Collected data:

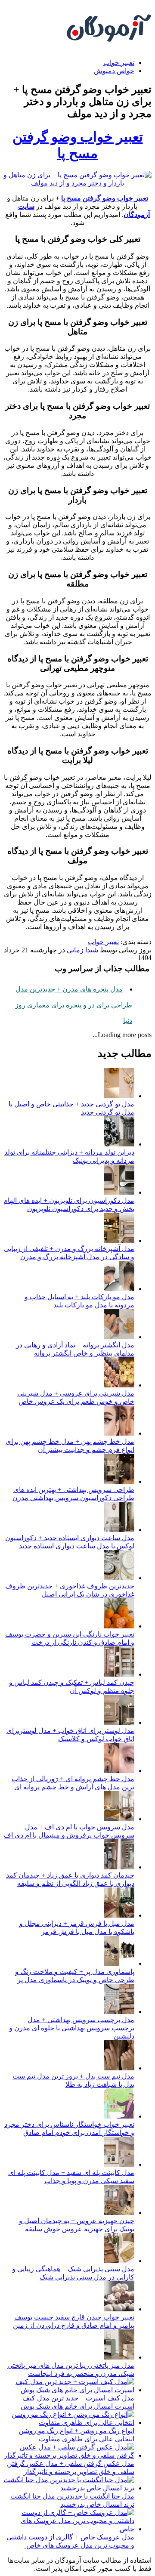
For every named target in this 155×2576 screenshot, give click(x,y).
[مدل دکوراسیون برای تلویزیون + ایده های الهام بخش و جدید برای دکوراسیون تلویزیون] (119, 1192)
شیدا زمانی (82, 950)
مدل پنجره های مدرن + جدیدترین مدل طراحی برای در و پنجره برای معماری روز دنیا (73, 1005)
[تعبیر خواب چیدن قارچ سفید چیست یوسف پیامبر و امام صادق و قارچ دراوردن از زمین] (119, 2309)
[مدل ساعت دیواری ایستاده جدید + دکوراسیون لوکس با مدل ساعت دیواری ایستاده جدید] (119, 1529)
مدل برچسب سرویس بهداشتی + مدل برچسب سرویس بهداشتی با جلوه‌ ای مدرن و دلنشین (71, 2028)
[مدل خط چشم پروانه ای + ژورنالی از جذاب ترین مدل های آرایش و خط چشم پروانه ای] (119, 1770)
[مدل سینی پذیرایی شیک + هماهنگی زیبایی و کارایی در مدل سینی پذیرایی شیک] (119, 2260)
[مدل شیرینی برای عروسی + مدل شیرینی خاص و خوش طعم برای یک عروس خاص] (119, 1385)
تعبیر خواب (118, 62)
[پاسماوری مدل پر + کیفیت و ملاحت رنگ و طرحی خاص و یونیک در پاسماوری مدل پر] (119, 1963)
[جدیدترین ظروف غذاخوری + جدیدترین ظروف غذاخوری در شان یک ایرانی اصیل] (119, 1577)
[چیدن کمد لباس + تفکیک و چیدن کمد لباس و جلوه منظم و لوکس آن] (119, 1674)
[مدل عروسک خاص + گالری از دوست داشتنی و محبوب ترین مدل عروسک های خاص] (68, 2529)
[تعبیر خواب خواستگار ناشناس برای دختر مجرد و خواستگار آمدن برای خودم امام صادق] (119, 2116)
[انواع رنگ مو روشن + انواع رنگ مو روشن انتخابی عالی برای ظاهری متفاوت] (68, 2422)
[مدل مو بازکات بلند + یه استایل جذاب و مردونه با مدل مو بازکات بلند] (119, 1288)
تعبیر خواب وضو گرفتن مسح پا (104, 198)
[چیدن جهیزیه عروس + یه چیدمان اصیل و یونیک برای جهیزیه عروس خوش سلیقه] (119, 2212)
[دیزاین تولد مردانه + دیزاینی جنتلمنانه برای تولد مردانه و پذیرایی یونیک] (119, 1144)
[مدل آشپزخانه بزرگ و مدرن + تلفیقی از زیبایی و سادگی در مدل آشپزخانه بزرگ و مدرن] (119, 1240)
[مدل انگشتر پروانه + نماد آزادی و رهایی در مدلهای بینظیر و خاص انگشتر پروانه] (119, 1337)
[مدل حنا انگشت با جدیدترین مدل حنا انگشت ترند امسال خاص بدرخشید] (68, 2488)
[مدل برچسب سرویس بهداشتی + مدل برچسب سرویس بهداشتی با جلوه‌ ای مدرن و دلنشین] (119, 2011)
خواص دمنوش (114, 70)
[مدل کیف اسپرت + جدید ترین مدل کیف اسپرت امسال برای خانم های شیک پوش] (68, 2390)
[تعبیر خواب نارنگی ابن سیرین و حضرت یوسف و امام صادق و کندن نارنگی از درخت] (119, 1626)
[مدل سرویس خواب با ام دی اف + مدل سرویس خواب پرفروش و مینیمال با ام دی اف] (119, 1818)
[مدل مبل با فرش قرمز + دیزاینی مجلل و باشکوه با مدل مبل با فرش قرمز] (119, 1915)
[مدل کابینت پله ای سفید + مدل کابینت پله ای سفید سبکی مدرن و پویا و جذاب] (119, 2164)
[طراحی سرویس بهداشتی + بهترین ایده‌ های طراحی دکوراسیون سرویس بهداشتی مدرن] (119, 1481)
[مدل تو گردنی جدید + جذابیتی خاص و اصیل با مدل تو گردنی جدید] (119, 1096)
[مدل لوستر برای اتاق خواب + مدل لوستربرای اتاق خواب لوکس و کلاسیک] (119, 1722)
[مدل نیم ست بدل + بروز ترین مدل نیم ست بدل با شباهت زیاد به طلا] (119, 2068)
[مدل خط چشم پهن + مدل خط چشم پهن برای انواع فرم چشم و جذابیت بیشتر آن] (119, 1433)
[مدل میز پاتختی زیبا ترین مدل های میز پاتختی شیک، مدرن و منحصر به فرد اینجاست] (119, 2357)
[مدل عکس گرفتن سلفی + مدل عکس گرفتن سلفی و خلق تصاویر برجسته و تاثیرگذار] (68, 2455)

• **DIRECTIONS**: The answer should be nothing more than the lines from the one with "[تعبیر خواب نارنگی" through the end of the entries, restated word for word.

• **RESULT**:
[تعبیر خواب نارنگی ابن سیرین و حضرت یوسف و امام صادق و کندن نارنگی از درخت] (119, 1626)
[مدل سرویس خواب با ام دی اف + مدل سرویس خواب پرفروش و مینیمال با ام دی اف] (119, 1818)
[مدل مبل با فرش قرمز + دیزاینی مجلل و باشکوه با مدل مبل با فرش قرمز] (119, 1915)
[مدل کابینت پله ای سفید + مدل کابینت پله ای سفید سبکی مدرن و پویا و جذاب] (119, 2164)
[طراحی سرویس بهداشتی + بهترین ایده‌ های طراحی دکوراسیون سرویس بهداشتی مدرن] (119, 1481)
[مدل تو گردنی جدید + جذابیتی خاص و اصیل با مدل تو گردنی جدید] (119, 1096)
[مدل لوستر برای اتاق خواب + مدل لوستربرای اتاق خواب لوکس و کلاسیک] (119, 1722)
[مدل نیم ست بدل + بروز ترین مدل نیم ست بدل با شباهت زیاد به طلا] (119, 2068)
[مدل خط چشم پهن + مدل خط چشم پهن برای انواع فرم چشم و جذابیت بیشتر آن] (119, 1433)
[مدل میز پاتختی زیبا ترین مدل های میز پاتختی شیک، مدرن و منحصر به فرد اینجاست] (119, 2357)
[مدل عکس گرفتن سلفی + مدل عکس گرفتن سلفی و خلق تصاویر برجسته و تاثیرگذار] (68, 2455)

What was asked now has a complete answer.